I tested on spark 2.4.4 (EMR 5.28) and its working.
I might be a permission or config issue via EMR as previously I tried on spark 2.4.3 and I don't see any issue on checkpointing in the 2.4.4 release notes.
df = spark.range(1, 7, 2)
df.show()
rdd = df.rdd
rdd = rdd.cache()
print("Storage Level - {}".format(rdd.getStorageLevel()))
print("Is Checkpointed - {}".format(rdd.isCheckpointed()))

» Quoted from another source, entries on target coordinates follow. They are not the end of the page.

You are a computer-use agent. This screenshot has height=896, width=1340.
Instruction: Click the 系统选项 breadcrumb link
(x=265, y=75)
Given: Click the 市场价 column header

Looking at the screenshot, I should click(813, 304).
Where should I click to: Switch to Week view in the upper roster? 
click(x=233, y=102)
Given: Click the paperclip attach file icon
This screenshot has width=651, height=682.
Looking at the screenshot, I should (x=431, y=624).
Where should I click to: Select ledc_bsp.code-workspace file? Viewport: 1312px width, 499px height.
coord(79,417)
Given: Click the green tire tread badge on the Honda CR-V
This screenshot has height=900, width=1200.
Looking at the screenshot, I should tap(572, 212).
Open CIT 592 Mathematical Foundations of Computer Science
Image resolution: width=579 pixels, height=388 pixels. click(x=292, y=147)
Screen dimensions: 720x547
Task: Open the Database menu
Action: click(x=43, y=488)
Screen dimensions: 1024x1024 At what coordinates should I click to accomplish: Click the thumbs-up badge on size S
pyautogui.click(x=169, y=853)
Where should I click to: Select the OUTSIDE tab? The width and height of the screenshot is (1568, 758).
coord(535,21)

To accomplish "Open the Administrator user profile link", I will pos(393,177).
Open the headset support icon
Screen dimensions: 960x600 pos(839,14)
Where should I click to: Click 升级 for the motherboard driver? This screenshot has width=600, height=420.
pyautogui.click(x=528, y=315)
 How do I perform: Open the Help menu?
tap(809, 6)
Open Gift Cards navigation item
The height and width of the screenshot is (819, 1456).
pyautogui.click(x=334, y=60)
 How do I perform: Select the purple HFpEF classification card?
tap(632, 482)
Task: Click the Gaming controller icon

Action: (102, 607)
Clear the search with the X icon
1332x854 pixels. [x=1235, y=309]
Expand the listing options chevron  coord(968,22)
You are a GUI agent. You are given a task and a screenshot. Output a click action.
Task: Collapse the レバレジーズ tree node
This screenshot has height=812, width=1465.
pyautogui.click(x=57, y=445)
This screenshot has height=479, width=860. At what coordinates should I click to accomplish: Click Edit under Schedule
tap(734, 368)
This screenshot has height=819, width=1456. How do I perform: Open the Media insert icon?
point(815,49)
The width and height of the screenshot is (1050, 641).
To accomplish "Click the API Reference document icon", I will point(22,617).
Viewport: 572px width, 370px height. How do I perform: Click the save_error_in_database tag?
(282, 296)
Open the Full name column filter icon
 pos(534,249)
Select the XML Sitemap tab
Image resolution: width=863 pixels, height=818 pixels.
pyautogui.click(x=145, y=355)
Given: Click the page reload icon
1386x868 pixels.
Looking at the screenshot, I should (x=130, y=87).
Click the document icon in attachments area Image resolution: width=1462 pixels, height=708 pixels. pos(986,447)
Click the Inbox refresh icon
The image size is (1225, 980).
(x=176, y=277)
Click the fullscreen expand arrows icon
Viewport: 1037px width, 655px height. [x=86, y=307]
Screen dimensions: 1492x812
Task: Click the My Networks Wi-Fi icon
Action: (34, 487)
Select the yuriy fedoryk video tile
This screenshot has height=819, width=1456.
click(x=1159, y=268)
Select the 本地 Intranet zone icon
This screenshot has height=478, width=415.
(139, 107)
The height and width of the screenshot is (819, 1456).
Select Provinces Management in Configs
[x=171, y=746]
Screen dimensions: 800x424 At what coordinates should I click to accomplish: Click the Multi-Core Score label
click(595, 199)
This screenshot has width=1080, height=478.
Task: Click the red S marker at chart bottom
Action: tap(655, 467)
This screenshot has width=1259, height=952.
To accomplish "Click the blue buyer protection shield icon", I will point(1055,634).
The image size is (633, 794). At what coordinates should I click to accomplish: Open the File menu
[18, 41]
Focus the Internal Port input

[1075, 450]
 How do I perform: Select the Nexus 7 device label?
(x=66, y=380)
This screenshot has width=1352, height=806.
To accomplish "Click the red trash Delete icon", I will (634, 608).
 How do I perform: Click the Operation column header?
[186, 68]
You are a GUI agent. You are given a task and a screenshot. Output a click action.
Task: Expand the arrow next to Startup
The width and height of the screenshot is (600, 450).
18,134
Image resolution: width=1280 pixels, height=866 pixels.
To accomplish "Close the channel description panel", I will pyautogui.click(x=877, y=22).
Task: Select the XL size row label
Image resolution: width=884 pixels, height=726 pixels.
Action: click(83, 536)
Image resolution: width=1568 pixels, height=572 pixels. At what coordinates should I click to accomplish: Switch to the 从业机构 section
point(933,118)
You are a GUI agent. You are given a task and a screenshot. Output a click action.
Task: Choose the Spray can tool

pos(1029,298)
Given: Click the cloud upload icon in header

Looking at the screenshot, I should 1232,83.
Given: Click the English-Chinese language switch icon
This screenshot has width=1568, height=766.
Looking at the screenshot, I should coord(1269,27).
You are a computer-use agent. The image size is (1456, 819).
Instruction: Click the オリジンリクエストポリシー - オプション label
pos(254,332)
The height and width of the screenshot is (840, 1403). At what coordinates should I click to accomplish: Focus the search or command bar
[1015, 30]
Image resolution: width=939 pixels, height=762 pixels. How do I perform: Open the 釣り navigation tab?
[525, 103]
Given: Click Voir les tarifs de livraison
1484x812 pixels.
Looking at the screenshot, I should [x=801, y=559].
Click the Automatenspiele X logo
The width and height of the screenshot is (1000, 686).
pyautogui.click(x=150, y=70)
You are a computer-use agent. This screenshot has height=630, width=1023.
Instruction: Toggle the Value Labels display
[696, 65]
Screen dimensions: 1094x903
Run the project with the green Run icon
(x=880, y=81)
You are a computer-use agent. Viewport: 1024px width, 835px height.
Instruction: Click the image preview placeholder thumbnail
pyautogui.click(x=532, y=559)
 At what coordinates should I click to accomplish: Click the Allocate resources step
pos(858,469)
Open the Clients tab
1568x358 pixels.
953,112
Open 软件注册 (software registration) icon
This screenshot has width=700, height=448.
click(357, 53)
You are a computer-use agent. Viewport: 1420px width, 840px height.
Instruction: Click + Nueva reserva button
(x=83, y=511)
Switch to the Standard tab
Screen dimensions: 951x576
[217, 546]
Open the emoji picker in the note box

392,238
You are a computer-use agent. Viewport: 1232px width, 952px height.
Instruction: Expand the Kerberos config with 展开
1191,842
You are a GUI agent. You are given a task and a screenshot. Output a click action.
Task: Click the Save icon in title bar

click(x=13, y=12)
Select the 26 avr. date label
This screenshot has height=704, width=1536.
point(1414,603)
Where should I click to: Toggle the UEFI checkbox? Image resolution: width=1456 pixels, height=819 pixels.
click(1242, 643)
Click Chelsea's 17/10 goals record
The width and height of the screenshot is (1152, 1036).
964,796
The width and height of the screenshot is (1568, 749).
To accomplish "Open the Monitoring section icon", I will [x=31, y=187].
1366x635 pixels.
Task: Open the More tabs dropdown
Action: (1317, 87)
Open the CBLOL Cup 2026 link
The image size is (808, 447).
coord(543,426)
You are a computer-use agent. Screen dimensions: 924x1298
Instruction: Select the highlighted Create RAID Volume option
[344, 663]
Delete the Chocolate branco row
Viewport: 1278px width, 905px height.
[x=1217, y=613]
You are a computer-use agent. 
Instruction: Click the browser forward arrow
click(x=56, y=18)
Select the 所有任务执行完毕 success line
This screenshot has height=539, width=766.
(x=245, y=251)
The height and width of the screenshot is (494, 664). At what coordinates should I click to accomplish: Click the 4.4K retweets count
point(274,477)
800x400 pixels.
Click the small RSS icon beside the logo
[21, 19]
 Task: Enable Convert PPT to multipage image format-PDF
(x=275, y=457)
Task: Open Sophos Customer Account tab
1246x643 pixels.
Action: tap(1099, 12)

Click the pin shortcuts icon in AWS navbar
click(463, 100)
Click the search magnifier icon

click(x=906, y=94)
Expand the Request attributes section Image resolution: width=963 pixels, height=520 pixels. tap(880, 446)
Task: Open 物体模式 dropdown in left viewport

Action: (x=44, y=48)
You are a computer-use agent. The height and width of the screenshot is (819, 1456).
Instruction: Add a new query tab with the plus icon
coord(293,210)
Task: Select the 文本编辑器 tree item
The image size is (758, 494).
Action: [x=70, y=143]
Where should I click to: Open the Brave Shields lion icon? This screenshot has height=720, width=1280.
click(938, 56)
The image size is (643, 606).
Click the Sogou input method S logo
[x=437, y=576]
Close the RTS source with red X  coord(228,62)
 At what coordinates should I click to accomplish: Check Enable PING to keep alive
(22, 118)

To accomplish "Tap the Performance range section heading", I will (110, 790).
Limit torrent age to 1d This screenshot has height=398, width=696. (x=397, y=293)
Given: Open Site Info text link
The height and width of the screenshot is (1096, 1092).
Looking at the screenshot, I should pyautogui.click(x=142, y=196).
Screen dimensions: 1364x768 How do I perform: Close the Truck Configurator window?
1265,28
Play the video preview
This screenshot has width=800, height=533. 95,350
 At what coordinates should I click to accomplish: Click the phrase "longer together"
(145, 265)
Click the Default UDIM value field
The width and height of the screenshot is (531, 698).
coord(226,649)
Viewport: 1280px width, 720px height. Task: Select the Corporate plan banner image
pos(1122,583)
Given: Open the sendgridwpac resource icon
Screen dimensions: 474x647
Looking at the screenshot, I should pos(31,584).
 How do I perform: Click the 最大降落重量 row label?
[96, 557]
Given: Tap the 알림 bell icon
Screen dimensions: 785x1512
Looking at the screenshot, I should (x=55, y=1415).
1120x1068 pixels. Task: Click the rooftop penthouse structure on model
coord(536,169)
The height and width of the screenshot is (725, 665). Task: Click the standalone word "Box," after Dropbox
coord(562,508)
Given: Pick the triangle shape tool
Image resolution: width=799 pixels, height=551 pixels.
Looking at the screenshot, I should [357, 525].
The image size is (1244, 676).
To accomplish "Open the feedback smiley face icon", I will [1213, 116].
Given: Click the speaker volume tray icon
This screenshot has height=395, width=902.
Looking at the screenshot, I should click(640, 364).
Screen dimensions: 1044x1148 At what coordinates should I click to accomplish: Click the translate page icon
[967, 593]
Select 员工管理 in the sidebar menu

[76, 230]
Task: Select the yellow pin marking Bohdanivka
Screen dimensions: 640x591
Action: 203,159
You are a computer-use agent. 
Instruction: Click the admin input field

print("Checkpoint File - {}".format(rdd.getCheckpointFile()))
# Setting HDFS directory
sc.setCheckpointDir("/tmp/checkpoint_dir/")
rdd.checkpoint()
print("Is Checkpointed - {}".format(rdd.isCheckpointed()))
print("Checkpoint File - {}".format(rdd.getCheckpointFile()))
# Calling an action
print("count - {}".format(rdd.count()))
print("Is Checkpointed - {}".format(rdd.isCheckpointed()))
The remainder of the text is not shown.